Do Expectations Help or Hinder Your Marriage?

I heard an interesting quote the other day: “Expectation is premeditated resentment.” Consider the truth of that statement for a moment. When our spouses do not meet our expectations, we become angry. That anger, if left unresolved, combines with continued unmet expectations to grow into resentment. That resentment will destroy our marriages.

Don’t get me wrong. I’m not suggesting that we have no expectations in marriage. After all, not all expectations are unreasonable or negative. At the very least we all generally hold the expectation that our spouse will remain faithful and committed to us. But even positive expectations, when not handled wisely, can lead to resentment. So how do we make sure our expectations are not “premeditated resentments”? Here are 3 steps.
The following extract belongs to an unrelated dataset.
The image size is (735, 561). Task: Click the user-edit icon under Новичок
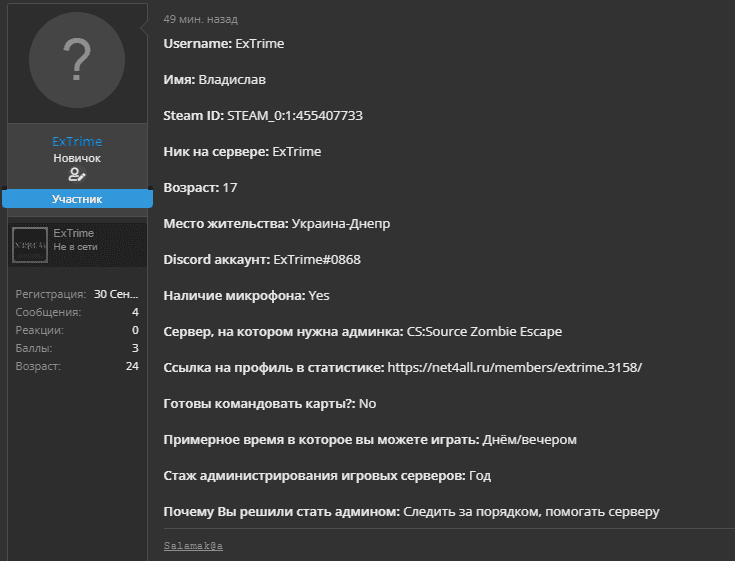(x=77, y=175)
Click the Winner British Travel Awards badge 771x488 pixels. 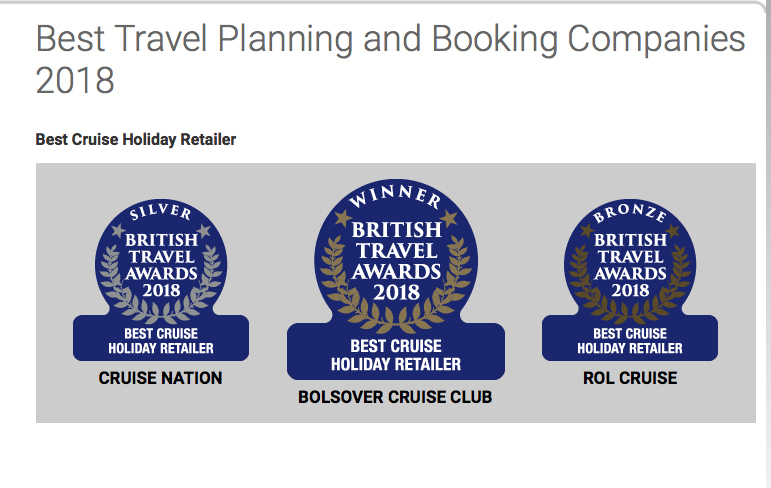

  • Make sure your expectations are reasonable. Sometimes we enter marriage with unreasonable expectations learned from past dating relationships, our family of origin, or even movies we enjoyed as children. A few examples of unreasonable expectations include:
    • “My spouse will make me happy all the time.”
    • “Marriage means I can have sex anytime I want it.”
    • “My spouse thinks about money the same way I do.”
    • “My spouse will always do the activities I like.”
    • Things I Wish I’d Known Before We Got Married by Gary Chapman can help you explore some potentially unrealistic expectations. Even if you are married, you can find this book a great discussion starter.
  • Make your expectations known to your spouse. Talk about your expectations with one another. This can help assure they are reasonable as well as making sure you & your spouse understand one another’s expectations. Use the information in Expectations, Skills, and a Happy Marriage to start the conversation of expectations in your marriage.
  • Negotiate and compromise to reach an agreement regarding expectations. You and your spouse will agree on many expectations.  Sometimes, however, you and your spouse may disagree about an expectation. When this disagreement becomes known, talk about it. Ask: What makes this expectation important to you or your spouse? What does my spouse not agree with? Negotiate and compromise. Remember, part of an effective compromise is keeping in mind your desire to add joy to your spouse’s life. Come to an agreement you can both live with.

When you follow these three steps, expectations are not “premeditated resentment.” Instead, expectations are an opportunity to grow more intimate with your spouse by knowing him or her more deeply. They become an opportunity to express the depth of your love for your spouse by meeting their expectations.